Uno le mira, mira el cielo azul, mira el mar al fondo, mira su propio brazo bronceándose en pleno invierno, y no sabe si reír o pedirle que se explique. Pero el cuñado no se explica: el cuñado sentencia. Que si allí hay más oferta cultural, que si aquí todo llega tarde y caro, que si el barco, que si el avión, que si estamos aislados del mundo.
Y algo de razón tiene, no vamos a engañarnos. Aquí un paquete tarda lo que tres reinados y comprar por internet es un acto de fe logística. Pero de ahí a añorar el frío de una meseta en pleno febrero hay un trecho que solo el cuñado canario está dispuesto a recorrer.
Lo mejor es que jamás se irá.
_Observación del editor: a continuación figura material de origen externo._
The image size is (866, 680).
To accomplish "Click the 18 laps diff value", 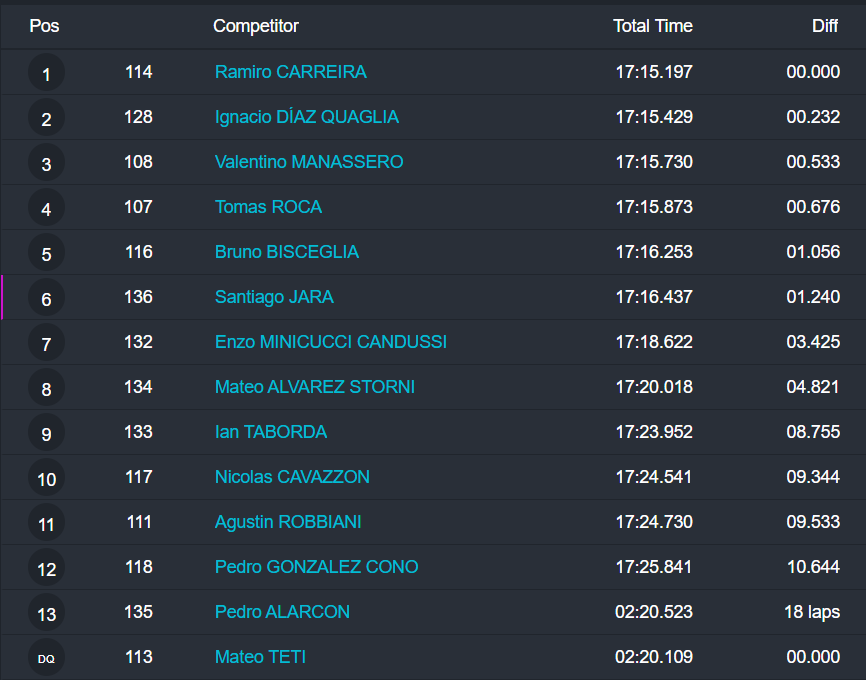I will click(812, 612).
Ese es el detalle. Lleva veinte años diciendo que en la Península se vive mejor y ahí sigue, echando raíces junto al mar, quejándose del paraíso con la boca llena de papas arrugadas. Y en el fondo lo entendemos, porque quejarse del sitio donde uno vive de maravilla es, quizá, el deporte nacional más honesto que existe.